Showing 10 changed files with 72 additions and 74 deletions.
diff --git a/...ity/src/main/java/org/neo4j/server/security/enterprise/auth/EnterpriseSecurityModule.java b/...ity/src/main/java/org/neo4j/server/security/enterprise/auth/EnterpriseSecurityModule.java
@@ -120,7 +120,7 @@ private EnterpriseAuthSubject asEnterprise( AuthSubject authSubject )

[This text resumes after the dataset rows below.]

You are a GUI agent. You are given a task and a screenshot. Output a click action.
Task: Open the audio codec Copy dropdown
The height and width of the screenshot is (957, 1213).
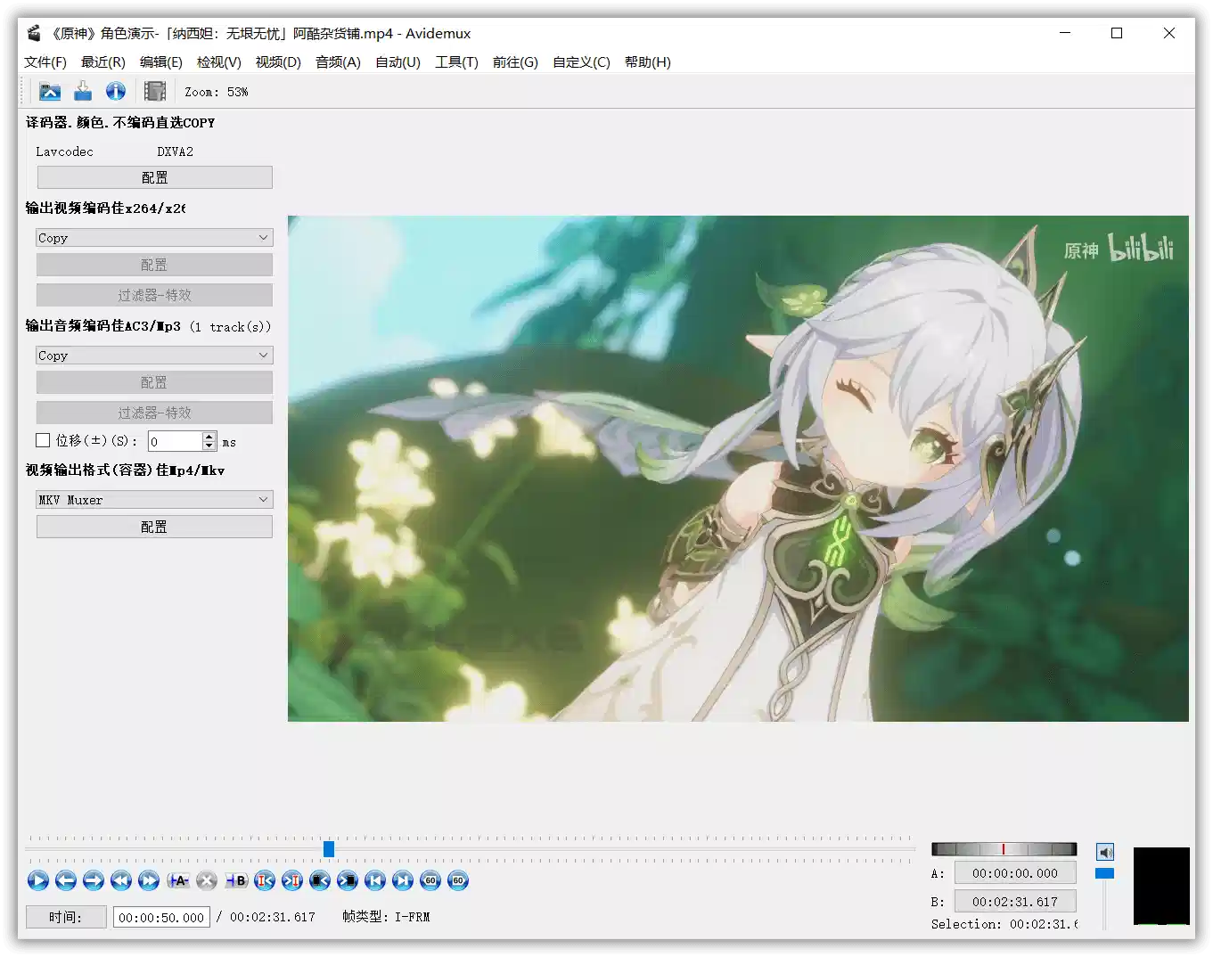coord(153,355)
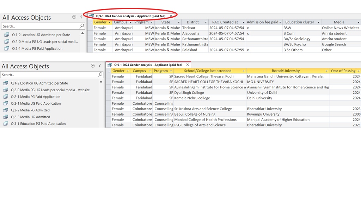361x203 pixels.
Task: Open the State column filter dropdown
Action: pyautogui.click(x=179, y=23)
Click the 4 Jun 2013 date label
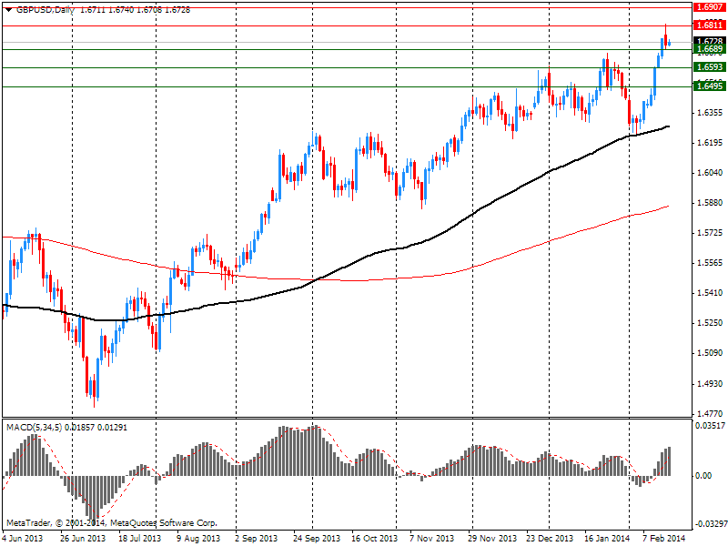Screen dimensions: 728x546 pyautogui.click(x=24, y=538)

     public EnterpriseAuthAndUserManager newAuthManager( Config config, LogProvider logProvider, SecurityLog securityLog,
             FileSystemAbstraction fileSystem, JobScheduler jobScheduler )
     {
-        List<String> configuredRealms = config.get( SecuritySettings.active_realms );
+        List<String> configuredRealms = config.get( SecuritySettings.auth_providers );
         List<Realm> realms = new ArrayList<>( configuredRealms.size() + 1 );
 
         SecureHasher secureHasher = new SecureHasher();

diff --git a/enterprise/security/src/main/java/org/neo4j/server/security/enterprise/auth/LdapRealm.java b/enterprise/security/src/main/java/org/neo4j/server/security/enterprise/auth/LdapRealm.java
@@ -353,14 +353,14 @@ private void configureRealm( Config config )
     {
         JndiLdapContextFactory contextFactory = new JndiLdapContextFactory();
         contextFactory.setUrl( parseLdapServerUrl( config.get( SecuritySettings.ldap_server ) ) );
-        contextFactory.setAuthenticationMechanism( config.get( SecuritySettings.ldap_auth_mechanism ) );
+        contextFactory.setAuthenticationMechanism( config.get( SecuritySettings.ldap_authentication_mechanism ) );
         contextFactory.setReferral( config.get( SecuritySettings.ldap_referral ) );
-        contextFactory.setSystemUsername( config.get( SecuritySettings.ldap_system_username ) );
-        contextFactory.setSystemPassword( config.get( SecuritySettings.ldap_system_password ) );
+        contextFactory.setSystemUsername( config.get( SecuritySettings.ldap_authorization_system_username ) );
+        contextFactory.setSystemPassword( config.get( SecuritySettings.ldap_authorization_system_password ) );
 
         setContextFactory( contextFactory );
 
-        String userDnTemplate = config.get( SecuritySettings.ldap_user_dn_template );
+        String userDnTemplate = config.get( SecuritySettings.ldap_authentication_user_dn_template );
         if ( userDnTemplate != null )
         {
             setUserDnTemplate( userDnTemplate );

diff --git a/...ty/src/main/java/org/neo4j/server/security/enterprise/configuration/SecuritySettings.java b/...ty/src/main/java/org/neo4j/server/security/enterprise/configuration/SecuritySettings.java
@@ -61,51 +61,51 @@ public class SecuritySettings
                   "This can be one of the built-in `" + NATIVE_REALM_NAME + "` or `" + LDAP_REALM_NAME + "` providers, " +
                   "or it can be an externally provided plugin, with a custom name prefixed by `" +
                   PLUGIN_REALM_NAME_PREFIX + "`, i.e. `" + PLUGIN_REALM_NAME_PREFIX + "<example_provider_name>`." )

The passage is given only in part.